Education activists go to court over scrapping of WSU law degrees
A legal fight is brewing between the Higher Education Transformation Network and the Council for Higher Education over the de-accreditation of Walter Sisulu University’s law degree.
The network filed a lawsuit in the High Court in Pretoria on Monday to interdict the council from implementing the decision it took against the university in November. The Law Society has been cited as a respondent in the matter.
According to the council‚ a review of LLB degree programmes was conducted across the 17 universities offering them.

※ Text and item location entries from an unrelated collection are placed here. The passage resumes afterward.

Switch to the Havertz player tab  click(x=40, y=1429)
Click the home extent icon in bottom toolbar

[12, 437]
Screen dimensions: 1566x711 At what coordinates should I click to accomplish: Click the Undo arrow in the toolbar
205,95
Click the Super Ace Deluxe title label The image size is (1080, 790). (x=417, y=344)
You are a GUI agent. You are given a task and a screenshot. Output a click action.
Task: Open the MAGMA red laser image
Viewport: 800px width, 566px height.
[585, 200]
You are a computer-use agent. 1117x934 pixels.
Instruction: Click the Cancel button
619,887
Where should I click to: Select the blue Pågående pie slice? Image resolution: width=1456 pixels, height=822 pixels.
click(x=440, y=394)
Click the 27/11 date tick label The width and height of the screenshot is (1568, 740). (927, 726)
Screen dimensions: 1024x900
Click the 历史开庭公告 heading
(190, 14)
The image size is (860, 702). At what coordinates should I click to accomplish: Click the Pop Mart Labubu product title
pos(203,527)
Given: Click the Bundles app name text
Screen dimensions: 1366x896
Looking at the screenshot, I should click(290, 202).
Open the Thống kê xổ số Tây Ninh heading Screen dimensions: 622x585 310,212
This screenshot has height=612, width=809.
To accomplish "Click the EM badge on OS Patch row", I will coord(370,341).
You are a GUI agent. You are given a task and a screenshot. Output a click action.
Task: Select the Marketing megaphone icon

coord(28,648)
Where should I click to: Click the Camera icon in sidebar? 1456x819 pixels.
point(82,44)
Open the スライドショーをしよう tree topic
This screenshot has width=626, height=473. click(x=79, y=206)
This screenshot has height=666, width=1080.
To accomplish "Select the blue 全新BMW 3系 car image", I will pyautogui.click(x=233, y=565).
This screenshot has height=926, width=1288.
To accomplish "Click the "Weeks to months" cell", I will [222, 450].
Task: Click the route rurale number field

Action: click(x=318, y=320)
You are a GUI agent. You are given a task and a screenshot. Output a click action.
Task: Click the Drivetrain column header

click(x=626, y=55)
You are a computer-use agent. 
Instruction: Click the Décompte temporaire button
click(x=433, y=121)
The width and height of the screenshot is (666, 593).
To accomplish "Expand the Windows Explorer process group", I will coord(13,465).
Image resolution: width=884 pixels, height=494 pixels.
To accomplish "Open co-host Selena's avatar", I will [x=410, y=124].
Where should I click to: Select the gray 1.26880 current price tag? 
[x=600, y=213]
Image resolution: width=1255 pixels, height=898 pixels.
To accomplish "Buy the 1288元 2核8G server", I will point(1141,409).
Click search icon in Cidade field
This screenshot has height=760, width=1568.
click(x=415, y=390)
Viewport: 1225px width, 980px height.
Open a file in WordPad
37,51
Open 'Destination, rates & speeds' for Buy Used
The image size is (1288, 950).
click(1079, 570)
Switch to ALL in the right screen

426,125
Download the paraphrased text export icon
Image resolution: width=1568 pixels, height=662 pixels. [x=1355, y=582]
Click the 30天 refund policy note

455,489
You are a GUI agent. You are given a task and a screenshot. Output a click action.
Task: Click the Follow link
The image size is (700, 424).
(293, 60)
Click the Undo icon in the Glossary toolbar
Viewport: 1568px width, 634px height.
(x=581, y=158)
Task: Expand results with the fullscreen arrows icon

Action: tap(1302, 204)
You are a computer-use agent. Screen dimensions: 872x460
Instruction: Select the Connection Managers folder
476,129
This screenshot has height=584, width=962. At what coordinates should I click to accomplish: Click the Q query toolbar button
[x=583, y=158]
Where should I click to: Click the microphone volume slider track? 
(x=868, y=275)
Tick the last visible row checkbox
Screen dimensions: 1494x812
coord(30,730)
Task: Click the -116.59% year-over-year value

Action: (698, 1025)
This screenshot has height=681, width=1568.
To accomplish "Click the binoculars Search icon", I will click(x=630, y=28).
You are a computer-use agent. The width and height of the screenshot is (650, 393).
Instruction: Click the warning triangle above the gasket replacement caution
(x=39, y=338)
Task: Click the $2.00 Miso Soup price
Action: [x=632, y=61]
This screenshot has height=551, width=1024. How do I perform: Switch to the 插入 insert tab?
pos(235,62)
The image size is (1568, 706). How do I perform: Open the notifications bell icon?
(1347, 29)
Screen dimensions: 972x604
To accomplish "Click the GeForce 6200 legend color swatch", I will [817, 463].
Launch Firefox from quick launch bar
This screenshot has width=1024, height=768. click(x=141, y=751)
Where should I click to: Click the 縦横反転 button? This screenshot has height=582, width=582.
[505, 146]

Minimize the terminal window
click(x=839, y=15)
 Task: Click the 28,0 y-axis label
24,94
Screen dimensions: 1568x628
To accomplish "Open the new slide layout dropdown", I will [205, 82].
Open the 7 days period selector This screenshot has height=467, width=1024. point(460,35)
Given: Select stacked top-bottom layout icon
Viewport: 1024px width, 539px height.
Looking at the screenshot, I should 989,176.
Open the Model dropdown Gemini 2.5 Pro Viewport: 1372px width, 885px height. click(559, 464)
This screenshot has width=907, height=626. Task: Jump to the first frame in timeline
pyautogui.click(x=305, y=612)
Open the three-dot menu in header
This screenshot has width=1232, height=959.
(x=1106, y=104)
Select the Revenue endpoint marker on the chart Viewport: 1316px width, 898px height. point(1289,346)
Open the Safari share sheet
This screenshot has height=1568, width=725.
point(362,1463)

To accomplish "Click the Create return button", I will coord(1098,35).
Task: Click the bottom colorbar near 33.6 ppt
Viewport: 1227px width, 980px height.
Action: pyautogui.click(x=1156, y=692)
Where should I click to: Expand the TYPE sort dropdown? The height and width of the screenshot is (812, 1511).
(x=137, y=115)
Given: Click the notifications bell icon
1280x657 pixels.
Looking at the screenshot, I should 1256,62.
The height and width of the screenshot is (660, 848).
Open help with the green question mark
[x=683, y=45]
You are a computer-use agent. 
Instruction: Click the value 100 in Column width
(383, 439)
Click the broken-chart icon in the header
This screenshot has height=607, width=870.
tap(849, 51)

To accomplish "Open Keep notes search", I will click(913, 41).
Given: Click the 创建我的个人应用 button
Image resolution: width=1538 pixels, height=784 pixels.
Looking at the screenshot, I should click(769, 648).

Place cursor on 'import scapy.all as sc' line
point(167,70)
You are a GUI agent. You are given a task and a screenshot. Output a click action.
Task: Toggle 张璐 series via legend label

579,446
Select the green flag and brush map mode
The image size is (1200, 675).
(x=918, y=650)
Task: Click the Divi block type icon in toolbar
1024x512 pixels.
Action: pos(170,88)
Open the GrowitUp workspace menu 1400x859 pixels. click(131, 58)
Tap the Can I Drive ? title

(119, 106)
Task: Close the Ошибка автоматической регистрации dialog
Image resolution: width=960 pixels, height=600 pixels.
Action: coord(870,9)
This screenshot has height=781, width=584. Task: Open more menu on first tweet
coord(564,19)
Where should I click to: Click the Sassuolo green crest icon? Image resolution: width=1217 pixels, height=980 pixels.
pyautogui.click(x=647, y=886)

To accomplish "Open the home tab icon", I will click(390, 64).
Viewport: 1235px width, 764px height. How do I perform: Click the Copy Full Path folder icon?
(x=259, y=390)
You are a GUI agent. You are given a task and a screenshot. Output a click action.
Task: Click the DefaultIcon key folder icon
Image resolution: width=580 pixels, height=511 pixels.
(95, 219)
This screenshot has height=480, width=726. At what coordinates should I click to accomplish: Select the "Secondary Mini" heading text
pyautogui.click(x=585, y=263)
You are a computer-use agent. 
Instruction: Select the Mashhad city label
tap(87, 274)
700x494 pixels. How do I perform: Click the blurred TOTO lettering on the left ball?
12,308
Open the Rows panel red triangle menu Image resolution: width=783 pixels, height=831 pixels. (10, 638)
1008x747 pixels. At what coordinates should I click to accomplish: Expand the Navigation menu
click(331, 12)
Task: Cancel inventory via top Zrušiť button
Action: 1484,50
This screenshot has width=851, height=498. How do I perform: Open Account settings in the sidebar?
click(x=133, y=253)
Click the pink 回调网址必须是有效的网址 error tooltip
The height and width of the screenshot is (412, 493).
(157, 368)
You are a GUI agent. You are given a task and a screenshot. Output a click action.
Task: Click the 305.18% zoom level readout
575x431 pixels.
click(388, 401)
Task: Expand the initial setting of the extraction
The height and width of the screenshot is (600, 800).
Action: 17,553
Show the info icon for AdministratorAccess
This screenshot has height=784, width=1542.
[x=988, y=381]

The council identified a number of shortcomings in the institutions.
In April last year‚ the council called “for the submission of improvement plans” and “following the evaluation of the improvement plans” Walter Sisulu’s accreditation was withdrawn.
“This means that the institution cannot offer the programme any more‚ and will have to reapply for accreditation from scratch with a new submission‚” the council said at the time.
In court papers‚ network chairman Reginald Legoabe said there was urgency in the application because of the “looming commencement of the 2018 academic year and the looming abrogation of the constitutionally enshrined rights to education of poor rural students in the Eastern Cape province to access the legal profession”.
Legoabe asked the court to set aside the council’s decision and order it‚ with the Law Society‚ to “institute a fair‚ inclusive and transparent accreditation process for the [university’s] LLB degree programme” at its Mthatha campus.
His affidavit reads: “We further submit that the [council] has neglected to fulfil its own statutory developmental duty to provide the requisite support mechanisms‚ advice and funding to support the [university] to develop its institutional capacity and ensure adherence to the [council’s] accreditation guidelines.
“The implications of the withdrawal of accreditation by the [council] implies that [Walter Sisulu University] will no longer be able to offer LLB programme to the public and serve the Eastern Cape rural community and may not admit any new students into the current programme from the 2019 onwards.”